AI system is composed of an agent and its environment.
What are Agent and Environment?
An agent is anything that can perceive its environment through sensors and acts upon that environment through effectors.
- A human agent has sensory organs such as eyes, ears, nose, tongue, and skin parallel to the sensors, and other organs such as hands, legs, mouth, for effectors.
- A robotic agent replaces cameras and infrared range finders for the sensors, and various motors and actuators for effectors.
- A software agent has encoded bit strings as its programs and actions.
|Act like humans||Act rationally|
|Think like humans||Think rationally|
- Performance Measure of Agent − It is the criteria, which determines how successful an agent is.
- The behavior of Agent − It is the action that the agent performs after any given sequence of percepts.
- Percept − It is an agent’s perceptual inputs at a given instance.
- Percept Sequence − It is the history of all that an agent has perceived to date.
- Agent Function − It is a map from the precept sequence to an action.
What is Ideal Rational Agent?
An ideal rational agent is the one, which is capable of doing expected actions to maximize its performance measure, on the basis of −
- Its percept sequence
- Its built-in knowledge base
The rationality of an agent depends on the following −
- The performance measures, which determine the degree of success.

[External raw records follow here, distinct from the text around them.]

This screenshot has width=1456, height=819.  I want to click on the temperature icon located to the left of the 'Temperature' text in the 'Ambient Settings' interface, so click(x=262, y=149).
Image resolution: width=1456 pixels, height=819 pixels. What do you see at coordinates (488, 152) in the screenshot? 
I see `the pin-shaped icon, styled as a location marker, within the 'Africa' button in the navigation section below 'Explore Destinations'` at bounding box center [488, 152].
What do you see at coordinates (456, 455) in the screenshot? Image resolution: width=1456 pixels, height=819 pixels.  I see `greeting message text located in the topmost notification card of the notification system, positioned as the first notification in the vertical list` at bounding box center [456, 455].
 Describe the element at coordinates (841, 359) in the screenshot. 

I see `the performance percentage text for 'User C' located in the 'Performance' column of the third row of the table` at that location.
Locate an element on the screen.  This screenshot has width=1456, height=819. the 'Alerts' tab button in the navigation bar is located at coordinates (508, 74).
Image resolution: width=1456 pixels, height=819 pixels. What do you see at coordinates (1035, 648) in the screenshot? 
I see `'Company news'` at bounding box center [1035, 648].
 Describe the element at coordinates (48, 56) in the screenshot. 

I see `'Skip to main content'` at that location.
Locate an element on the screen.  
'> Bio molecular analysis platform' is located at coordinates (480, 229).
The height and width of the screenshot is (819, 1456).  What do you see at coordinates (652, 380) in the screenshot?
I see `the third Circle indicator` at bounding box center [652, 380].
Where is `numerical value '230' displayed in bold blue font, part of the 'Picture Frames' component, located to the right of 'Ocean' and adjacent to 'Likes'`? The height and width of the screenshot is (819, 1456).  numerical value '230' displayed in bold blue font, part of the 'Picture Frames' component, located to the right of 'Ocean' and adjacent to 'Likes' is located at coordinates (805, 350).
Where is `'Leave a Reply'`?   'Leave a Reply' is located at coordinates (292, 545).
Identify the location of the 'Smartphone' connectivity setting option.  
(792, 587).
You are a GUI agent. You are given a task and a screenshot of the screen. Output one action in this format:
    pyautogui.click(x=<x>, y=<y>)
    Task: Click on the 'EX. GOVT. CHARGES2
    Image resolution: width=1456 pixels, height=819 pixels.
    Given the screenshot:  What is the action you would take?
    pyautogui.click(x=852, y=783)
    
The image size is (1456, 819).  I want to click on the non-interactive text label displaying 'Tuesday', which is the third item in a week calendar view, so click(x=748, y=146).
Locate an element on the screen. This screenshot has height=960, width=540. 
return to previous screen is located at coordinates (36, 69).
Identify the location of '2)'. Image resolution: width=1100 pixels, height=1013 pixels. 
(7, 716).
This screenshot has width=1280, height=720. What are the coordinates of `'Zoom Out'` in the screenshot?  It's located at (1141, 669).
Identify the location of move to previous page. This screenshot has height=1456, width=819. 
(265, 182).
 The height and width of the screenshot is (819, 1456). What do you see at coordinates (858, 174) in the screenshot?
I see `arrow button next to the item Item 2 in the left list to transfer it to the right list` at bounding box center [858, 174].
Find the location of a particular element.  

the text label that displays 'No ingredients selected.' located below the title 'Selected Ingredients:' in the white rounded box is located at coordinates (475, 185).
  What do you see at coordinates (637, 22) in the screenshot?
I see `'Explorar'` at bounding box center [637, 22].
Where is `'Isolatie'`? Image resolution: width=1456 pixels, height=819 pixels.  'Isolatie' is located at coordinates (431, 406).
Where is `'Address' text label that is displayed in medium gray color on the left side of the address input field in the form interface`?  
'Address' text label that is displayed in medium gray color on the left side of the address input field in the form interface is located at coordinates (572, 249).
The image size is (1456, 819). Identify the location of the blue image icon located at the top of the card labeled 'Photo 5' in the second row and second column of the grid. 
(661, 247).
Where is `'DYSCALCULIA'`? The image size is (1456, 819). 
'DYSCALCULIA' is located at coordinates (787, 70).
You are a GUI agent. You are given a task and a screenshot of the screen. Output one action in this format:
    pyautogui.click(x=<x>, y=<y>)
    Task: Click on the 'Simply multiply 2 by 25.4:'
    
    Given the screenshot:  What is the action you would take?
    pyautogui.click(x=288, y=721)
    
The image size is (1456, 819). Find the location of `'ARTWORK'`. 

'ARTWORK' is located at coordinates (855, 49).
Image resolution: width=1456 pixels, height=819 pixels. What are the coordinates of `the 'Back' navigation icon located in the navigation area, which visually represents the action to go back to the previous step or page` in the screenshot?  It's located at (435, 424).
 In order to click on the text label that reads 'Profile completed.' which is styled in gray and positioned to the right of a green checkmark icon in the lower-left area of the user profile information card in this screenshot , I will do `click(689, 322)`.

- Agent’s Percept Sequence till now.
- The agent’s prior knowledge about the environment.
- The actions that the agent can carry out.
A rational agent always performs the right action, where the right action means the action that causes the agent to be most successful in the given percept sequence. The problem the agent solves is characterized by Performance Measure, Environment, Actuators, and Sensors (PEAS).
The Structure of Intelligent Agents
Agent’s structure can be viewed as −
- Agent = Architecture + Agent Program
- Architecture = the machinery that an agent executes on.
- Agent Program = an implementation of an agent function.
Simple Reflex Agents
- They choose actions only based on the current percept.
- They are rational only if a correct decision is made only on the basis of current precept.
- Their environment is completely observable.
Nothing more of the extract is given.